Key Tax Facts for HMO Landlords

 
05/07/2023

HMOs in the UK: A Warm Introduction to Landlord Responsibilities

 

In the United Kingdom, there is an estimated number of approximately half a million "HMOs" (houses in multiple occupation). An HMO is defined as a rented property where at least three tenants live, forming more than one household and sharing toilet, bathroom, and/or kitchen facilities.

 

HMOs serve as homes for a diverse range of individuals, creating a welcoming environment for students, unemployed individuals, those with low incomes, recent graduates, young professionals, non-professionals, and individuals who work away from home during the week. These properties offer affordable accommodation options, which contributes to their enduring popularity.

 

As a responsible HMO landlord, it's essential to be aware of your legal obligations. If your HMO is occupied by five or more individuals, it falls under the category of a "large HMO" and requires a license from the local council (for more information on HMO licenses, please refer to GOV.uk). Additionally, some local councils may also require smaller HMOs to be licensed, so it's advisable to verify the specific requirements in your area.

 

Within five years of submitting your license application, the council will conduct a risk assessment of your HMO. In the event that any unacceptable risks are identified, it is your responsibility to address them promptly. It's worth noting that tenants have the right to report hazards within your HMO to the local council, which can take necessary action to ensure that any issues are resolved.

 

Furthermore, it is important to inform the council if you or your tenants plan to make changes to the HMO. This proactive communication helps maintain transparency and ensures that the council is kept informed of any modifications.

 

Lastly, if there are changes in your tenants' circumstances, such as the arrival of a baby or the adoption of a child, it is your duty to notify the council promptly.

 

By staying attentive to your legal obligations and fostering a safe and comfortable living environment within your HMO, you contribute to the well-being and satisfaction of your tenants.

 

Understanding Tax Obligations for HMO Landlords


As a landlord renting out your HMO property, it's important to be aware of the tax implications once your rental income exceeds certain thresholds. However, before being taxed, you have the opportunity to deduct the expenses associated with renting out your HMO, taking into account any applicable tax allowances. The taxable income comprises the profit you make from your HMO, in addition to any other taxable income you may receive.

 

If you own multiple HMOs or other rental properties, the taxable profits from all properties are combined, along with the associated costs and allowable expenses, to determine the amount of tax owed to HMRC, the UK tax authority. It is crucial to report any income earned from overseas properties separately to HMRC, if applicable.

 

The first £1,000 you earn from rental income is tax-free, known as the "property allowance." However, if your annual rental property income falls between £1,000 and £2,500, you need to contact HMRC to determine the appropriate reporting procedure.

 

If your rental income after deducting allowable expenses falls within the range of £2,500 to £9,999 (or £10,000 before deductions), you must report your HMO rental income through Self Assessment, the system used by HMRC to collect Income Tax from landlords and others.

 

If you are not already filing a Self Assessment tax return, it is necessary to register by the 5th of October following the tax year in which you earned rental income. The UK tax year runs from 6th April to the following 5th April.

 

To register online for Self Assessment, you can visit the government website GOV.uk. If you have previously filed online, simply sign into your existing Self Assessment tax account. The amount of tax you pay is determined by the expenses and allowances you claim, the amount of HMO rental income you receive, and any other taxable income from various sources such as employment wages, self-employment, or share dividends. Your tax liability is based on the Income Tax band that corresponds to your total taxable income.

 

No tax is payable until your income exceeds the Personal Allowance threshold (£12,570). However, the Personal Allowance decreases by £1 for every £2 of net income received over £100,000. If your net income reaches £125,140 or more, you do not qualify for the Personal Allowance. Please note that Income Tax bands and rates differ in Scotland.
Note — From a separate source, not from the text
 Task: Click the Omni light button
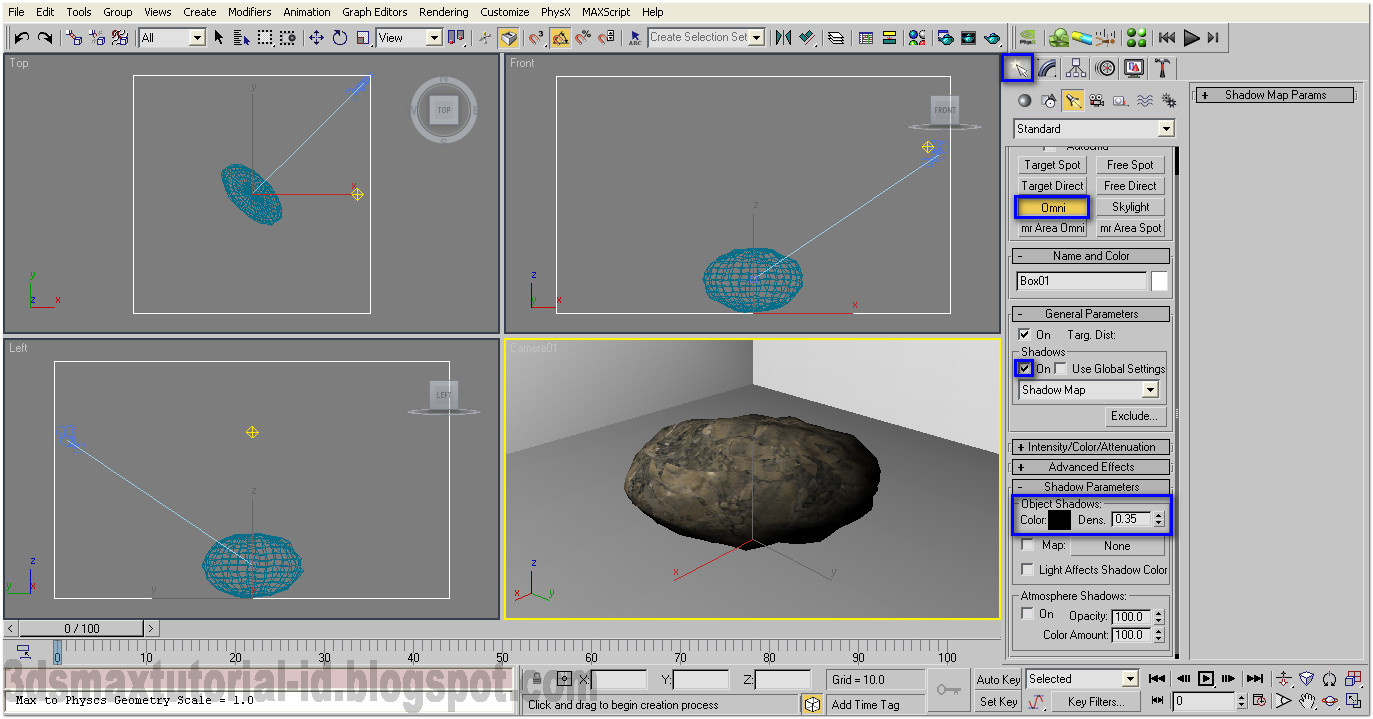1052,207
Unless being a landlord is your primary occupation and you rent out multiple properties while also acquiring new properties for rent (essentially running a professional property rental business), no National Insurance contributions are payable on your rental income.

 

If you co-own the HMO rental property with others, your tax bill will be calculated based on your share. For example, if your ownership share is 50%, you will be taxed on half of the taxable rental income from the property. Similarly, if you own one-third of the property, you will be taxed on 33.33% of the taxable rental income, and so on.

 

You can deduct various allowable expenses from your HMO rental income as long as they are solely and exclusively related to renting out the property. If an item is used for both personal and rental purposes (e.g., a mobile phone), you can claim a portion of the expenses, provided you accurately determine the proportion attributed to your activities as an HMO landlord.

 

Landlords of HMOs often cover water rates, Council Tax, and sometimes gas and electricity for the entire property. These expenses can be claimed as allowable expenses, reducing your taxable profit and tax bill. However, if your HMO tenants themselves pay for these expenses or reimburse you, you cannot claim them as allowable expenses.

 

Allowable expenses for HMO landlords may also include property maintenance and repair costs (e.g., replacing roof tiles or a door), ground rents and service charges (if applicable), redecorating between tenancies, building, contents and public liability insurance, gardening and cleaning costs, agent fees or management fees, legal fees for short-term lets, accountancy and bookkeeping fees, direct costs such as phone calls, stationery, and advertising for new tenants, and vehicle/fuel costs (only the proportion used for your rental business). Additionally, costs associated with disposing of old furniture or electrical appliances may also be deductible.

 

It's important to note that mortgage capital repayments cannot be claimed as allowable expenses. Prior to 2017, mortgage interest and other finance costs (such as mortgage arrangement fees) could be deducted from your HMO rental income to reduce your Income Tax liability. However, under the current regulations, a 20% tax credit is provided.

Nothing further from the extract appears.